### EXCERPT PROVIDED
#####
Research in the field of Positive Psychology indicates that using your strengths at work increases your engagement at work. But how do you know what your strengths are?

 

Strength Profiles

One way of identifying your strengths is to take one of a  number of online strengths profiles that will produce a list of your strengths.  One free profile is the VIA Character Strengths that lists 24 value-based strengths and has been well validated.  Another well-researched profile, and one of the most detailed, is the aptly named Strengths Profile that provides a report of your strengths categorised into four areas:  realised strengths (good at, do often & enjoy), unrealised strengths (good at, enjoy, but don’t do often), learned behaviours (good at, do often but don’t enjoy) and weaknesses (not good at) – which at £30+VAT is good value (if you are interested in a strength-based workshop, or a team profile do get in touch).
#####
Set down the passage on identifying your strengths word for word, from "One way of identifying" up to and including "get in touch).". The rows that come next play no part in this.
#####
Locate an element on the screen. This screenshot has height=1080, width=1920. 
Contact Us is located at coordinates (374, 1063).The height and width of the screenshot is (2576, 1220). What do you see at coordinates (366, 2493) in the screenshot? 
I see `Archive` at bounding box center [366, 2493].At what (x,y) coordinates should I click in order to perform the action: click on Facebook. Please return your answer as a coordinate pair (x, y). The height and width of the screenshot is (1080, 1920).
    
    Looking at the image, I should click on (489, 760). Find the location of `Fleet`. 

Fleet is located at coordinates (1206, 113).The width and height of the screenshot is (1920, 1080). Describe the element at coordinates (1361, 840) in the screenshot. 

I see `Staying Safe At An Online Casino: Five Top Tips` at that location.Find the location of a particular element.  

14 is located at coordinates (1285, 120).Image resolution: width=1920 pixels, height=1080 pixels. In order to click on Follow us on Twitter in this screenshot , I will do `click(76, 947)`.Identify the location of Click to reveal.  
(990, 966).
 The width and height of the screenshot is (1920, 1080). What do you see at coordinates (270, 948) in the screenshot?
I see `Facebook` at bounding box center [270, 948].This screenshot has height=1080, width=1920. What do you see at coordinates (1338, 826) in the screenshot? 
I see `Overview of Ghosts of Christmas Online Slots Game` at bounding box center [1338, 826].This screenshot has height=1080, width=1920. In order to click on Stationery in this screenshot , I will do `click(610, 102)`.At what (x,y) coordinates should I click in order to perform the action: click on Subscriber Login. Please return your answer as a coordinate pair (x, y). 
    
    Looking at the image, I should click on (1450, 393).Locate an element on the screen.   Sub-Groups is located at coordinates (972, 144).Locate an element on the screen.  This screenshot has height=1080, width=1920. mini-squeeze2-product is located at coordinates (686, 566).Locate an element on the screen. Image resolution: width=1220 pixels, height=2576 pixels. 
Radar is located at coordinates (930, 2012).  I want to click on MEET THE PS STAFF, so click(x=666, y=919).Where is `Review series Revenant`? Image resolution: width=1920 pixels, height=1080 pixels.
#####
### WRITTEN ANSWER
One way of identifying your strengths is to take one of a  number of online strengths profiles that will produce a list of your strengths.  One free profile is the VIA Character Strengths that lists 24 value-based strengths and has been well validated.  Another well-researched profile, and one of the most detailed, is the aptly named Strengths Profile that provides a report of your strengths categorised into four areas:  realised strengths (good at, do often & enjoy), unrealised strengths (good at, enjoy, but don’t do often), learned behaviours (good at, do often but don’t enjoy) and weaknesses (not good at) – which at £30+VAT is good value (if you are interested in a strength-based workshop, or a team profile do get in touch).